The Bush administration counters that looking back to the year 1996 and rebasing the system as if physician-administered drugs were never a factor would not do enough to address the problem. Rates would not start turning around for doctors soon enough, CMS Administrator Mark McClellan, MD, PhD, told reporters in a conference call.
"Even if we were able to do this, doctors would still get a significant negative payment update in 2006 and subsequent years," he said. "This change would also not help us get to a more sustainable payment system for physicians."
But the AMA says an immediate turnabout in doctors' pay is not the primary point of seeking the administrative fix. Instead, the move would take a large amount of the financial pressure off Congress as it debates its own plans to overhaul the system, according to the Association.

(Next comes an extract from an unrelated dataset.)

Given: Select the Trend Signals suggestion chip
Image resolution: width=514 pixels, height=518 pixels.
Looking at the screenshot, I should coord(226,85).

House Ways and Means Committee Chair Bill Thomas (R, Calif.) and health subcommittee Chair Nancy Johnson (R, Conn.) recently described the burden that lawmakers face in a letter to Dr. McClellan.
"A permanent legislative fix to the [physician payment] formula would be prohibitively expensive given current interpretations of the formula but could proceed through our joint efforts combining administrative and legislative actions," they stated.
CMS inaction raises the chances that Congress will need to foot the whole bill for replacing the current system with one that pays doctors according to the actual costs of providing care. The White House recently estimated that this price tag is now $183 billion over 10 years and rising.
Whether the money necessary to fix the problem comes from Congress or the Bush administration, taxpayers and beneficiaries are still ultimately footing the bill, Dr. McClellan said. With the understanding that taxpayer dollars and beneficiary premiums are at stake no matter what, the agency says it will continue to engage Capitol Hill on other options.
So far, lawmakers have not proposed broad reform. Instead they are focusing on preventing next year's Medicare physician cuts. But they are struggling to find room in the budget to do that.
Two days after CMS officially nixed the administrative intervention, the Senate approved a 1% raise for physicians in 2006 that -- while welcomed by doctors -- will not keep pace with the projected increase in practice costs next year.